Augmented Reality refers to the deployment of virtual images or models on real-world objects. The overlay is performed with the help of a camera or other device such as smart glasses. This overlap on objects in the real world creates an illusion that can engage users in a virtual world.
It is one of the biggest technological trends at the moment.
But how does it work?
We can simplify the operation of Augmented Reality with two terms: Location and Identification.
Using these two terms, we can then infer two major types of Augmented Reality:
Figure 1 - source: Science Museum Oklahoma
Augmented Reality based on markers uses a special marker (for example a QR code) to recognize objects that are pre-programmed in the app or device.
Through these markers, position and orientation can also be calculated.
An example of this type of Augmented Reality is to point the device camera at a marker of a museum exhibition and get to see an animated 3D model of an animal.
Figure 2 - source Business World IT
Augmented reality without markers is slightly more complicated.

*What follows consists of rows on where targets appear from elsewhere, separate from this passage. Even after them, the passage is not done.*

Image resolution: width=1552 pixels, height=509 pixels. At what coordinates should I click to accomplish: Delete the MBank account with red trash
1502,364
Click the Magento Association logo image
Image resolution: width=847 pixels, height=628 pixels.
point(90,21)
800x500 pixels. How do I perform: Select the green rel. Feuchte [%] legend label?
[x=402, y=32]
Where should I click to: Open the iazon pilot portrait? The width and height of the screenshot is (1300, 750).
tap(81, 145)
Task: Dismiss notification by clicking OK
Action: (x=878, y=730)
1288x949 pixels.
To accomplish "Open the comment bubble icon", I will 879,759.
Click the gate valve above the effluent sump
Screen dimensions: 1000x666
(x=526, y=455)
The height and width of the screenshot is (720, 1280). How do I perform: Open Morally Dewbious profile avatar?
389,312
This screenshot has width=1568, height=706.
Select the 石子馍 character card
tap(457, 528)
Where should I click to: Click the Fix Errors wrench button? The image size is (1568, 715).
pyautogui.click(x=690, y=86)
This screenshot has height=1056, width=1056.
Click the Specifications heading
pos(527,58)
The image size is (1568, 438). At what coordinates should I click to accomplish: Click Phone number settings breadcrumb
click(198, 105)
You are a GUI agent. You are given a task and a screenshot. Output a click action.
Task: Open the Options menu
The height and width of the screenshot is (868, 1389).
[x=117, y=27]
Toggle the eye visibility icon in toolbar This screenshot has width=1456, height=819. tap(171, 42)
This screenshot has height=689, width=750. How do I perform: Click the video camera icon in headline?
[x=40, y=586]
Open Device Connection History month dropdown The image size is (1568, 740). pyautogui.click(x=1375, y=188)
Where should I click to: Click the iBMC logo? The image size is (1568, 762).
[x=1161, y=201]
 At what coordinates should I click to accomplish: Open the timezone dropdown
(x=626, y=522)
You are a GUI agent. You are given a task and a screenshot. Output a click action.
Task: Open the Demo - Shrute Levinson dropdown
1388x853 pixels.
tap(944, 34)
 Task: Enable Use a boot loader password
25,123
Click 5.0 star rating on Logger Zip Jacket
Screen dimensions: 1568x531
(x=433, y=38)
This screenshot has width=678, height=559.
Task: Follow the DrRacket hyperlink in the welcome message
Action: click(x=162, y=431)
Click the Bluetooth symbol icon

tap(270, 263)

As there are no markers, the previously spoken preprogramming strand cannot apply, i.e. you have to recognize objects by color, formats, location or other factor.
An example using the GPS location of the device is to use the map and observe places of interest marked by icons interactive as we move around the city.
What added value can it bring to applications?
There is a panoply of uses for this technology, and you could say it's only limited by imagination. It is explored in various applications of branches ranging from tourism, archaeology, medicine, education, military use even entertainment, music and design and planning. As an example, some shoe brands use Augmented Reality applications so customers can virtually try on footwear and many schools also help each other with Augmented Reality in creating educational content and making classes more interactive.
It is a very versatile technology in its possible uses.
What can this technology bring in the Future?
While for now it may be more prevalent on mobile devices, the goal of Augmented Reality is to create a natural and convenient immersion. Research and development continues to take place for Augmented Reality to be incorporated into contact lenses and other convenient devices that can be used on a day-to-day life.
On the other hand, like any technology, there are political and ethical issues, such as privacy concerns (such as recorded conversations or images) or identification by software facial recognition.